Extrait de « Emil Cioran, la vacuité cosmogonique »

Presse
Chevaucheur de vent et grand voyageur de l’esprit, Kenneth White, en réinventant l’espace poétique, redonne un sol à nos énergies. […] Loin de tout ce qui récrimine, aplatit ou se lamente – et après s’être affranchi de toutes les illusions que l’humanité s’est inventées pour s’assurer d’un au-delà –, Kenneth White a choisi les champs ouverts de l’immanence contre les arrière-mondes de la causalité. Fondateur du mouvement géopoétique, il oppose à toutes les clôtures mentales de la raison raisonnante, la disponibilité du corps et de l’esprit. Il prône l’ouverture sur le territoire non codé de l’espace blanc. En brisant le carcan de la vie prisonnière du socio-personnel. En fuyant la médiocrité, en s’en allant, en traçant sa voie dans le dehors. En allant à la rencontre de son être essentiel, de son moi désencombré. À l’image […]  de tous ceux auxquels il rend hommage dans Les Affinités extrêmes. Des extravagants, des erratiques, de ceux qui refusent de se laisser réduire à la réalité étroite qu’ont définie des têtes bornées. Des aventuriers de l’espace et des explorateurs de l’être – indivisiblement. Qui s’expatrient, se déterritorialisent. […]
Un « manifeste anti-médiocratie », un livre de reconnaissances, qui brosse aussi une sorte d’autoportrait éclaté d’un esprit des plus vivifiants.
     Richard Blin, Le Matricule des Anges

Avec sa douzaine d’essais, ses recueils de poésie, ses récits, Kenneth White n’a plus à prouver ses qualités et ses forces intellectuelles : c'est un Écossais d'une curiosité insatiable, à la formation universitaire d'une solidité enviable, un francophile avoué mais qui garde sa distance critique face au monde intellectuel en France, qui vit sur la côte bretonne.
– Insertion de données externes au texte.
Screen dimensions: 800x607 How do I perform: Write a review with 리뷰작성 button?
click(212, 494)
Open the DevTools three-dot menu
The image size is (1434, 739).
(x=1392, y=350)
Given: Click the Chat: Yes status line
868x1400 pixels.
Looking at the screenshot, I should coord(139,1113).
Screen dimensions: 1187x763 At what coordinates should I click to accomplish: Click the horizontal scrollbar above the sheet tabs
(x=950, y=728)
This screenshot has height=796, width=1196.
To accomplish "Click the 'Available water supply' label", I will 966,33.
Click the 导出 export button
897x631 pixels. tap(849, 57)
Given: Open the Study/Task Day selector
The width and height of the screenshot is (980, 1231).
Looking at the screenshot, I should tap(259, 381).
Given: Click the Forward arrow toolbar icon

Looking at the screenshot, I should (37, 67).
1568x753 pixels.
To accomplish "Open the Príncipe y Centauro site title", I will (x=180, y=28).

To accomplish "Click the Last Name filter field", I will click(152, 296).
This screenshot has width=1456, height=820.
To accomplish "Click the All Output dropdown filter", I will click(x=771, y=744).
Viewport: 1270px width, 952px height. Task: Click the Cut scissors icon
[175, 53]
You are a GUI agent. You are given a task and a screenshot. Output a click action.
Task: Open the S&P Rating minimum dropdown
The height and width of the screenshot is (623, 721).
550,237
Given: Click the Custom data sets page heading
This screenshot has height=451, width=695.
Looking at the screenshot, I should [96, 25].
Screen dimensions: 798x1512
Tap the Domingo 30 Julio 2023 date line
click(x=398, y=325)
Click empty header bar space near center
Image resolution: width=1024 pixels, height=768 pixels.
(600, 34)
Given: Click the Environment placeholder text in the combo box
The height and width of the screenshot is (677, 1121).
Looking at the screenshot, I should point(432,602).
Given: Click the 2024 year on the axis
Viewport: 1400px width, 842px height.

Dans son nouveau livre, Les affinités extrêmes, il explique les raisons qui lui font admirer, voire aimer, un certain nombre d'auteurs de langue française, « extrêmophiles, situés aux limites de la littérature », plus précisément le géographe Elisée Reclus, Rimbaud (celui de l'aventure africaine), Victor Segalen, médecin et poète-écrivain, Saint-John Perse, Breton, Céline, Michaux, le Suisse Charles-Albert Cingria, Joseph Delteil, Cioran. Ce qui lie ces écrivains-poètes et White : le côté brut de leurs œuvres et leur caractère extravagant, qui n'est pas synonyme d'excentrique. Sur quelques pages, l'essayiste concentre l'essence même de chacun  tout en posant des questions sur la portée de leurs écrits…
Comment résister devant son argumentation, toujours solidement ancrée dans son réseau de connaissances littéraires époustouflantes, jamais académiques ?
Ce livre est un plaisir de lecture qui nous mène hors des chemins battus, écrit dans le courage d'accompagner l'autre jusqu'au bout, lui laissant la liberté, son souffle.
     Hans-Jurgen Grief, Erudit, automne 2009.